GENEVA - Japan has declined to endorse a joint statement against the use of nuclear weapons at a preparatory committee for the next Nuclear Nonproliferation Treaty review meeting.
The statement on the humanitarian impact of the weapons, announced Wednesday by South Africa, urges that atomic weapons never be used under any circumstances. Members of the South African delegation said Japan sought to cut the phrase “under any circumstances.”
The government’s top spokesman, Chief Cabinet Secretary Yoshihide Suga explained at a news conference Thursday that Japan did not agree with the statement, given “the security environment in which the country is placed.”
Some quarters of the Japanese government are believed to have objected to the statement because of concerns that endorsing it could affect the U.S. nuclear umbrella that protects Japan and undermine deterrence against North Korea, which has recently threatened to use nuclear weapons.
Suga said at the same time that Japan, as the only nation ever to suffer a nuclear attack, “knows the reality of nuclear-weapons use more than any country.”
“Japan will continue to seek the possibility of participating in (another) joint statement on such a theme,” Suga said.
Mari Amano, ambassador of the Japanese delegation to the Conference on Disarmament, said, “It differed from the policy of the Japanese government to undertake procedures for nuclear abolition in phases.”
“While we did not endorse the statement this time, we endorse (the idea of) the overall contents,” Amano said. “If a similar statement is unveiled, we could endorse it.”
More than 70 countries endorsed the statement issued at the Second Session of the Preparatory Committee for the 2015 Review Conference of NPT parties in Geneva.

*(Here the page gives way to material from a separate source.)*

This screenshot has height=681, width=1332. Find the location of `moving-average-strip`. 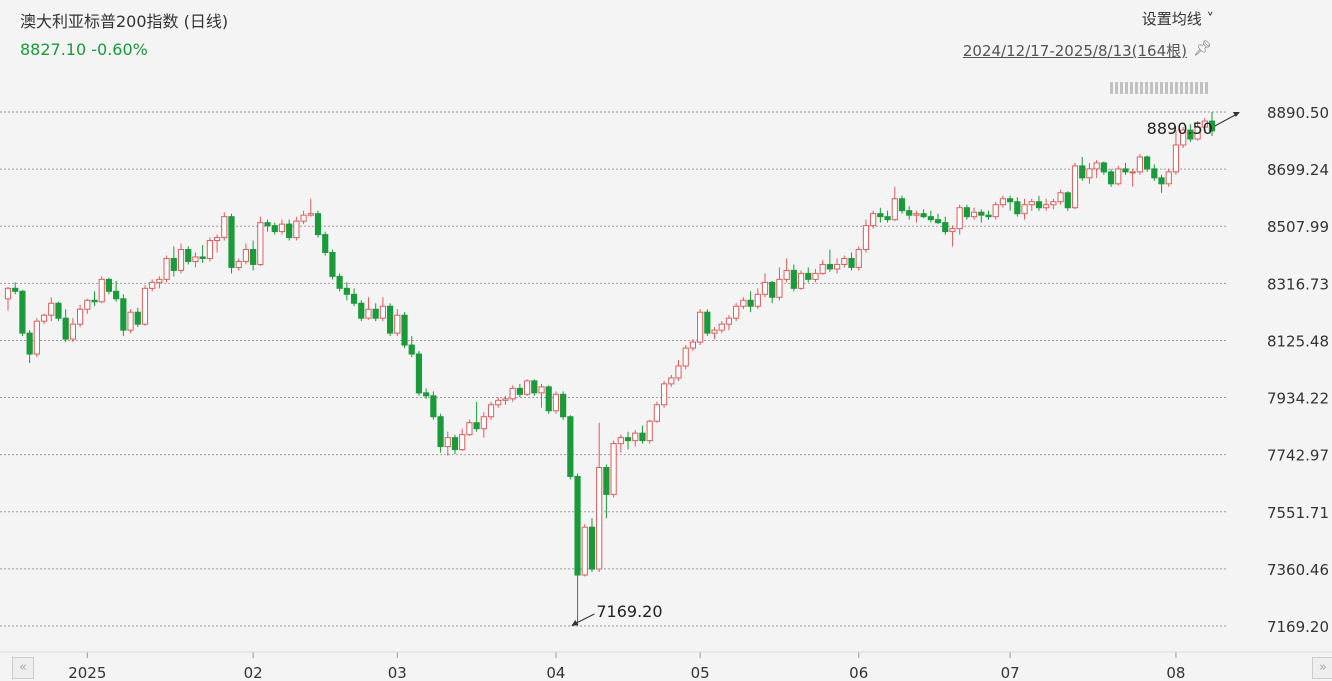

The joint statement says nuclear weapons have an immense destructive capability and brought vast damage via the bombings of Hiroshima and Nagasaki, as well as through nuclear tests. The only way to ensure they will never be used again is through elimination, it says.
Just before the opening of the preparatory meeting, Switzerland asked for Japan’s endorsement, but the Foreign Ministry did not respond.
“I don’t understand why (Japan) doesn’t support it,” Hiroshima Mayor Kazumi Matsui said after the meeting. Matsui said the statement “embodies the wish (for abolition) held by Hiroshima.”
Nagasaki Mayor Tomihisa Taue issued a statement saying Japan’s failure to support the statement “trampled on the efforts made so far by hibakusha and disappointed many other countries seeking nuclear abolition.”